┌──
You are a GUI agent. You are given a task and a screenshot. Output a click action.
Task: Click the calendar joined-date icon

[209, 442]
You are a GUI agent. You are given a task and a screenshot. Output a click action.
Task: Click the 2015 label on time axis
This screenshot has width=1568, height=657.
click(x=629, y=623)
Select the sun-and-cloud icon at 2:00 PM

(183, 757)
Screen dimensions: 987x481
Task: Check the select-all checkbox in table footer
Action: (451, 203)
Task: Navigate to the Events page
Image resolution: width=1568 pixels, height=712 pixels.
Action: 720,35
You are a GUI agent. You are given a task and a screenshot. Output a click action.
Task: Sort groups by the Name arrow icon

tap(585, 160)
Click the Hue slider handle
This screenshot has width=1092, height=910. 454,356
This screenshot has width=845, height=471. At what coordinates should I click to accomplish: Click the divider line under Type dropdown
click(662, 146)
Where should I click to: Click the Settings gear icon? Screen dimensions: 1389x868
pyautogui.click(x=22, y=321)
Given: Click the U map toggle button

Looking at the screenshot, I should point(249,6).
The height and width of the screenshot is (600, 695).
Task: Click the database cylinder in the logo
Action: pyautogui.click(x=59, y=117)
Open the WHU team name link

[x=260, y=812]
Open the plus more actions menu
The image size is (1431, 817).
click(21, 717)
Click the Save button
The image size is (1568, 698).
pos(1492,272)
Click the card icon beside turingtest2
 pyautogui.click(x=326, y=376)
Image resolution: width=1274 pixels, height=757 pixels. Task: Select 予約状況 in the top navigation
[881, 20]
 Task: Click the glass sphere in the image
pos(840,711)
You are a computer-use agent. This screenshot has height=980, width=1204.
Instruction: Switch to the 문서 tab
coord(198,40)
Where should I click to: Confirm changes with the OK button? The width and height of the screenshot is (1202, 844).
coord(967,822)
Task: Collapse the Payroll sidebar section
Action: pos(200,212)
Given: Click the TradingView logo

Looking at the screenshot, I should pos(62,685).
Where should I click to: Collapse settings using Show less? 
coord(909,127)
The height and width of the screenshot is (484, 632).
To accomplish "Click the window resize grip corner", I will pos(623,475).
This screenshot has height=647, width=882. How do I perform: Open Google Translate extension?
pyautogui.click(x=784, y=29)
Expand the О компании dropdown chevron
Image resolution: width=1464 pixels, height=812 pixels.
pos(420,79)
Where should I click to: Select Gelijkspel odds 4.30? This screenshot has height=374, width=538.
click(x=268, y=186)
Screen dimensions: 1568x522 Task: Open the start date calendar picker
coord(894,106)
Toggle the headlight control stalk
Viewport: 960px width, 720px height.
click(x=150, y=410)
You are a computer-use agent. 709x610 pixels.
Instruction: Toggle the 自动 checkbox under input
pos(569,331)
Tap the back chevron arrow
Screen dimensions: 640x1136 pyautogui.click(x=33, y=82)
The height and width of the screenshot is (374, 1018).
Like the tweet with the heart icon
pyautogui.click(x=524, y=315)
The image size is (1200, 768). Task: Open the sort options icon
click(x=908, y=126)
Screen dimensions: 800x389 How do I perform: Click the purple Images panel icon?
└──
The entries above must be output exactly, with every line preserved.

You are a GUI agent. You are given a task and a screenshot. Output a click action.
Task: Click the calendar joined-date icon

[209, 442]
You are a GUI agent. You are given a task and a screenshot. Output a click action.
Task: Click the 2015 label on time axis
This screenshot has width=1568, height=657.
click(x=629, y=623)
Select the sun-and-cloud icon at 2:00 PM

(183, 757)
Screen dimensions: 987x481
Task: Check the select-all checkbox in table footer
Action: (451, 203)
Task: Navigate to the Events page
Image resolution: width=1568 pixels, height=712 pixels.
Action: 720,35
You are a GUI agent. You are given a task and a screenshot. Output a click action.
Task: Sort groups by the Name arrow icon

tap(585, 160)
Click the Hue slider handle
This screenshot has width=1092, height=910. 454,356
This screenshot has width=845, height=471. At what coordinates should I click to accomplish: Click the divider line under Type dropdown
click(662, 146)
Where should I click to: Click the Settings gear icon? Screen dimensions: 1389x868
pyautogui.click(x=22, y=321)
Given: Click the U map toggle button

Looking at the screenshot, I should point(249,6).
The height and width of the screenshot is (600, 695).
Task: Click the database cylinder in the logo
Action: pyautogui.click(x=59, y=117)
Open the WHU team name link

[x=260, y=812]
Open the plus more actions menu
The image size is (1431, 817).
click(21, 717)
Click the Save button
The image size is (1568, 698).
pos(1492,272)
Click the card icon beside turingtest2
 pyautogui.click(x=326, y=376)
Image resolution: width=1274 pixels, height=757 pixels. Task: Select 予約状況 in the top navigation
[881, 20]
 Task: Click the glass sphere in the image
pos(840,711)
You are a computer-use agent. This screenshot has height=980, width=1204.
Instruction: Switch to the 문서 tab
coord(198,40)
Where should I click to: Confirm changes with the OK button? The width and height of the screenshot is (1202, 844).
coord(967,822)
Task: Collapse the Payroll sidebar section
Action: pos(200,212)
Given: Click the TradingView logo

Looking at the screenshot, I should pos(62,685).
Where should I click to: Collapse settings using Show less? 
coord(909,127)
The height and width of the screenshot is (484, 632).
To accomplish "Click the window resize grip corner", I will pos(623,475).
This screenshot has height=647, width=882. How do I perform: Open Google Translate extension?
pyautogui.click(x=784, y=29)
Expand the О компании dropdown chevron
Image resolution: width=1464 pixels, height=812 pixels.
pos(420,79)
Where should I click to: Select Gelijkspel odds 4.30? This screenshot has height=374, width=538.
click(x=268, y=186)
Screen dimensions: 1568x522 Task: Open the start date calendar picker
coord(894,106)
Toggle the headlight control stalk
Viewport: 960px width, 720px height.
click(x=150, y=410)
You are a computer-use agent. 709x610 pixels.
Instruction: Toggle the 自动 checkbox under input
pos(569,331)
Tap the back chevron arrow
Screen dimensions: 640x1136 pyautogui.click(x=33, y=82)
The height and width of the screenshot is (374, 1018).
Like the tweet with the heart icon
pyautogui.click(x=524, y=315)
The image size is (1200, 768). Task: Open the sort options icon
click(x=908, y=126)
Screen dimensions: 800x389 How do I perform: Click the purple Images panel icon?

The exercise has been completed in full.